Sharpen your #2 pencils. Stop. Never mind. Fill in the bubbles correctly. Stop. Never mind. Write your essay clearly. Stop Never mind. Take the test via the computer. Stop. Never mind. The testing procedure has changed. Again.

Tis’ the season for standardized testing, although it’s easy to lose track of which one is being administered. CSAP? TCAP? CMAS? PARCC? NWEA? ACT or SAT? The amount of money spent to create and choose the best test to maintain accountability is mindboggling. In the end, does testing do any good? Do tests make our kids smarter? do they make students better writers? Do they make our teachers better or our schools more productive? Do tests accurately measure a person’s intellect? What about a student’s physical or emotional well-being: can a test measure health and happiness? Shouldn’t values and integrity go hand in hand with lesson plans, and if so, how does a test cover that? This blog is full of questions—just like a test.

In most American public schools, standardized tests are administered in the spring, giving teachers the ability to teach to the test for most of the school year. But don’t blame the teachers—they get tested, too. In 2001, the Bush administration designed No Child Left Behind, launching the obsession with test success, and although NCLB is no longer in place, testing remains an essential ingredient in public schools.
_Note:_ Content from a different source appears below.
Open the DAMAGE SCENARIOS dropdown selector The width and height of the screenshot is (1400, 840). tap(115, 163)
Should communities continue to support educational systems that measure success by a test score? I don’t think so. Very rarely will an exam measure creativity; or for that matter, passion, perseverance, and responsibility. Tests don’t make kids better writers. They might make them nervous writers, but not better writers. A writer learns to write well by reading widely and practicing often: not once a year on a test.
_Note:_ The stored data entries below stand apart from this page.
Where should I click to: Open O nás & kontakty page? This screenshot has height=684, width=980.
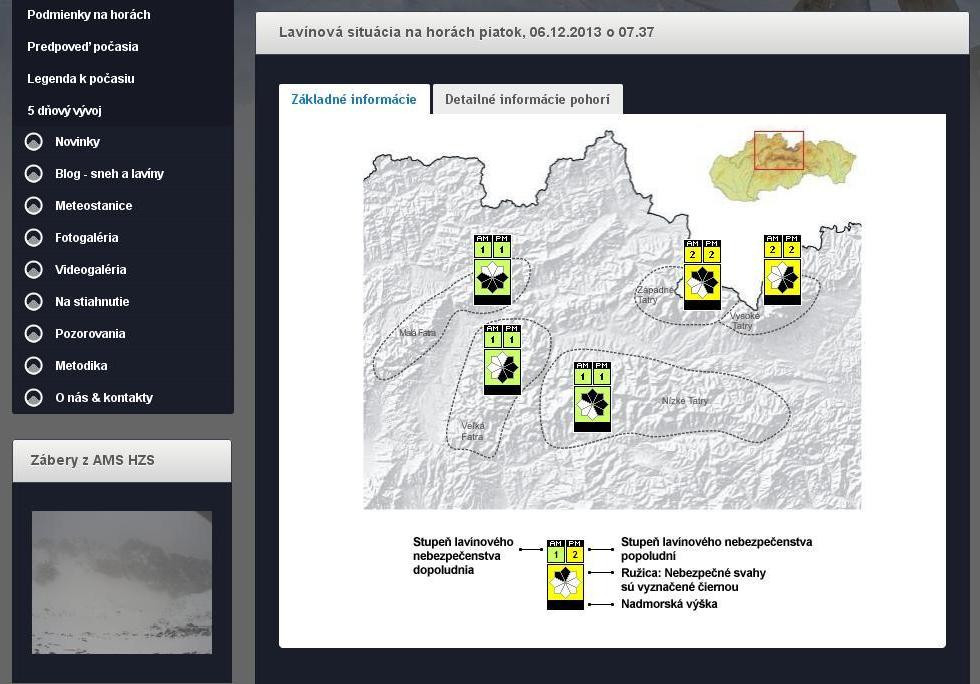(104, 398)
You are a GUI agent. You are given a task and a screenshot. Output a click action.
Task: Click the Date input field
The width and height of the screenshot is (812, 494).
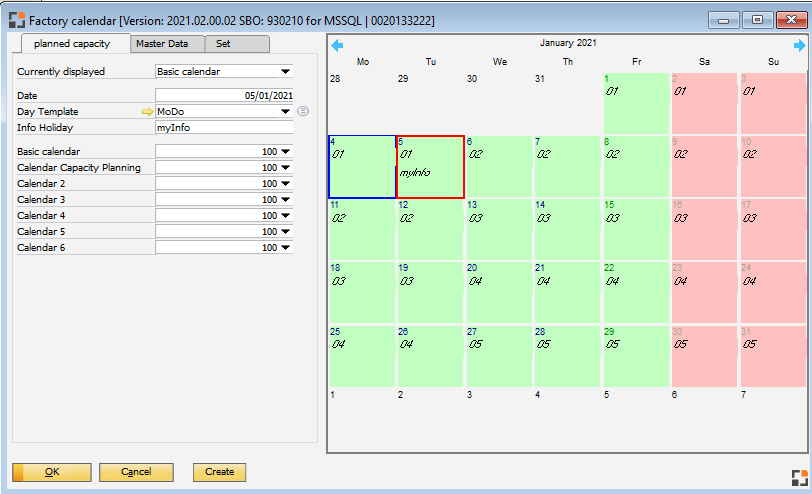click(224, 95)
As a writing instructor at Colorado Mountain College, I will also say this: some of my most successful students are not those who scored perfect SAT scores. They are students who’ve shown drive and determination. They’re students who’ve experienced life and have found ways to make sense of their world, creating their success through effort and true grit.
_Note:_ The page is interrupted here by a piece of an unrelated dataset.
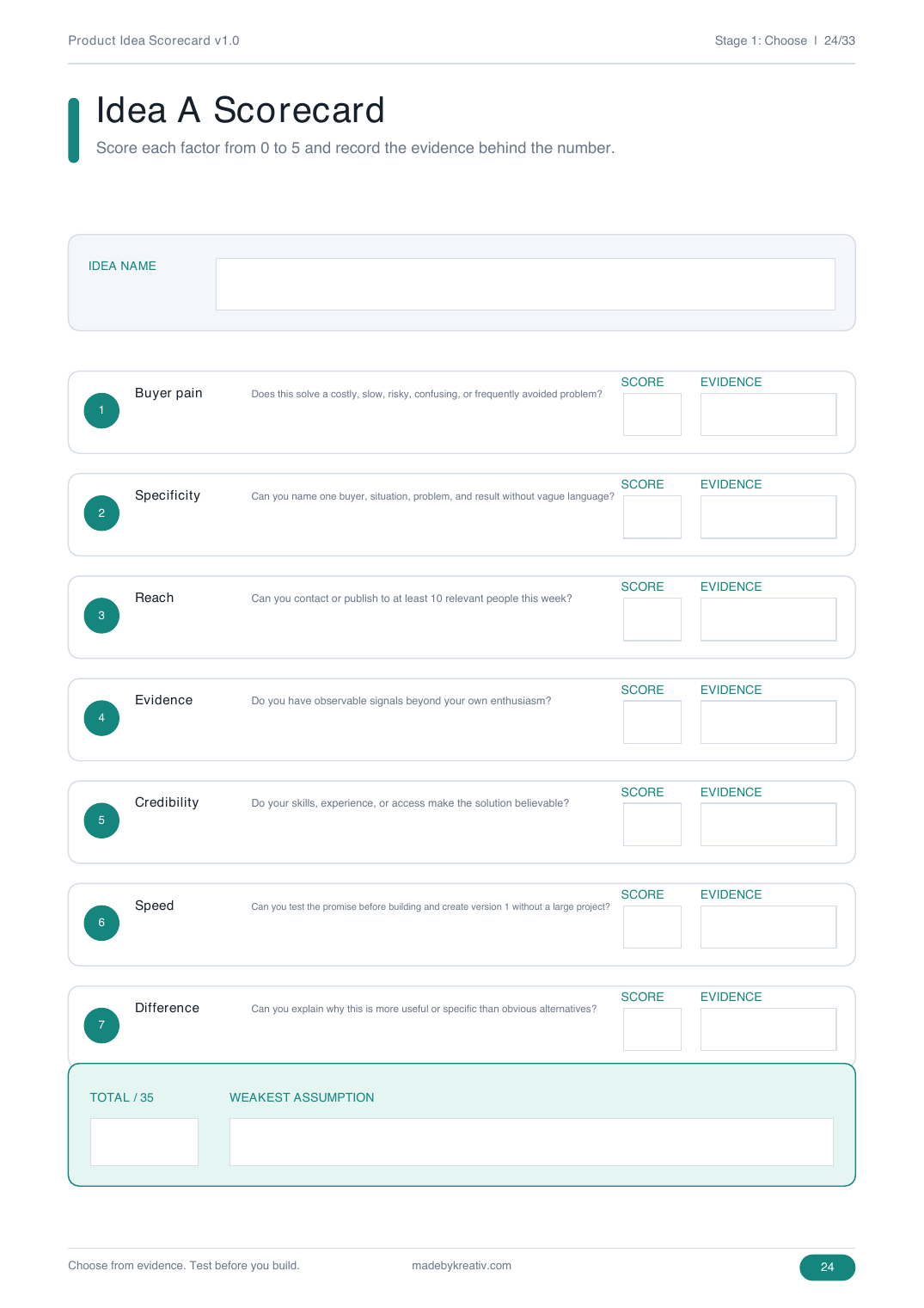Viewport: 924px width, 1308px height.
Task: Select the number 4 circle for Evidence
Action: [x=101, y=718]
It is possible for schools to assess progress without a standardized testing system. Many charter schools, private schools, and a few brave and progressive public schools use alternative measures, some of them outside the box and others radically simple. Games and collaborative activities can be used to develop critical thinking. A student who shows up every day for a clarinet lesson or basketball practice will learn something about dedication, effort, and results. Some progressive schools develop student portfolios, measuring progress and knowledge by a body of work, rather than by an exam. A test is not the only measure of success. An environment where students are encouraged to express themselves creatively can result in healthier, less anxious people.

I recently read an article about a teacher in Kentucky who’d ordered a newfangled push-pedal contraption that her kindergartners used under their desks, keeping them physically engaged while working. Really? How about letting kindergartners run around a playground for twenty minutes? During standardized test weeks, many principals and teachers remind parents to feed their students a healthy breakfast and to make sure they get plenty of sleep. Am I missing something, or isn’t it important for kids to eat healthy breakfasts and sleep well all the time? What message do we send by spending so much effort preparing for a test?

Let’s let kids write: write creatively, write for fun, write to practice, write to journey, write to express themselves; but not to be tested.